* **Records for this exercise**
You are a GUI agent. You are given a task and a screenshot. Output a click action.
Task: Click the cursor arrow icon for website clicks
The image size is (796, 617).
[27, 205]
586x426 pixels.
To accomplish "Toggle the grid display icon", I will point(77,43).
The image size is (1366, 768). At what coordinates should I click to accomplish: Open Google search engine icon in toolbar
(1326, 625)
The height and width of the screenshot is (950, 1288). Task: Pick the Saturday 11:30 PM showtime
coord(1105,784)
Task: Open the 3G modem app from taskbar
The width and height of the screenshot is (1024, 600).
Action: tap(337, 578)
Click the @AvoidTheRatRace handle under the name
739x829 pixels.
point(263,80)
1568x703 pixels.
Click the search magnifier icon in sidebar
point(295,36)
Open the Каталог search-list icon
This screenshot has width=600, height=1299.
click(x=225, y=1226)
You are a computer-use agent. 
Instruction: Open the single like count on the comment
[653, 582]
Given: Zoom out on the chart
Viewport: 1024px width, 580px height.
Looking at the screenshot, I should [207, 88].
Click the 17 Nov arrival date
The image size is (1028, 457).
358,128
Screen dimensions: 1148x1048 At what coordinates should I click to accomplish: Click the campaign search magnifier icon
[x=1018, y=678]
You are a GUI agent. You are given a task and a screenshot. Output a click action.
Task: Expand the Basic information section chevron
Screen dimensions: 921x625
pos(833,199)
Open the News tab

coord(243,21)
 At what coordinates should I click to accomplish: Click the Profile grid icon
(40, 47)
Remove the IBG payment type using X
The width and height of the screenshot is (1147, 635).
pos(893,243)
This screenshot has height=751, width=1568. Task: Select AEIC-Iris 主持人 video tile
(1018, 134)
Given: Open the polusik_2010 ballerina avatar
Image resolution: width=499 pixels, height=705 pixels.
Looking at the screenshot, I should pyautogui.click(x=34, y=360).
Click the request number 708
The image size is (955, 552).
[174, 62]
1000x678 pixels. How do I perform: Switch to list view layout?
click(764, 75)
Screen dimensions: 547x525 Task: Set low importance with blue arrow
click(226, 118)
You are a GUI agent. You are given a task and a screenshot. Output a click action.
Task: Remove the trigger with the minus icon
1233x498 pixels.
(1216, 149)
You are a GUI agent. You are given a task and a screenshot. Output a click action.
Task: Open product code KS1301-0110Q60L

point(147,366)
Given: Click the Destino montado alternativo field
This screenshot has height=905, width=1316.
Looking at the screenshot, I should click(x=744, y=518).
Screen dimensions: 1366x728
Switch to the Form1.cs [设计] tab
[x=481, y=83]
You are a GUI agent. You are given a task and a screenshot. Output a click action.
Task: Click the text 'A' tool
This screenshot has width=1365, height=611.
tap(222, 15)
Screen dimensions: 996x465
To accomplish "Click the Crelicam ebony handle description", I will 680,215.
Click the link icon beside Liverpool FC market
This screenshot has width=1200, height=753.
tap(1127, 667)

* **Work to be completed**
Please print exactly the lines from the one containing "Open the News tab" through the last line of the material.

* **Result below**
Open the News tab

coord(243,21)
 At what coordinates should I click to accomplish: Click the Profile grid icon
(40, 47)
Remove the IBG payment type using X
The width and height of the screenshot is (1147, 635).
pos(893,243)
This screenshot has height=751, width=1568. Task: Select AEIC-Iris 主持人 video tile
(1018, 134)
Given: Open the polusik_2010 ballerina avatar
Image resolution: width=499 pixels, height=705 pixels.
Looking at the screenshot, I should pyautogui.click(x=34, y=360).
Click the request number 708
The image size is (955, 552).
[174, 62]
1000x678 pixels. How do I perform: Switch to list view layout?
click(764, 75)
Screen dimensions: 547x525 Task: Set low importance with blue arrow
click(226, 118)
You are a GUI agent. You are given a task and a screenshot. Output a click action.
Task: Remove the trigger with the minus icon
1233x498 pixels.
(1216, 149)
You are a GUI agent. You are given a task and a screenshot. Output a click action.
Task: Open product code KS1301-0110Q60L

point(147,366)
Given: Click the Destino montado alternativo field
This screenshot has height=905, width=1316.
Looking at the screenshot, I should click(x=744, y=518).
Screen dimensions: 1366x728
Switch to the Form1.cs [设计] tab
[x=481, y=83]
You are a GUI agent. You are given a task and a screenshot. Output a click action.
Task: Click the text 'A' tool
This screenshot has width=1365, height=611.
tap(222, 15)
Screen dimensions: 996x465
To accomplish "Click the Crelicam ebony handle description", I will 680,215.
Click the link icon beside Liverpool FC market
This screenshot has width=1200, height=753.
tap(1127, 667)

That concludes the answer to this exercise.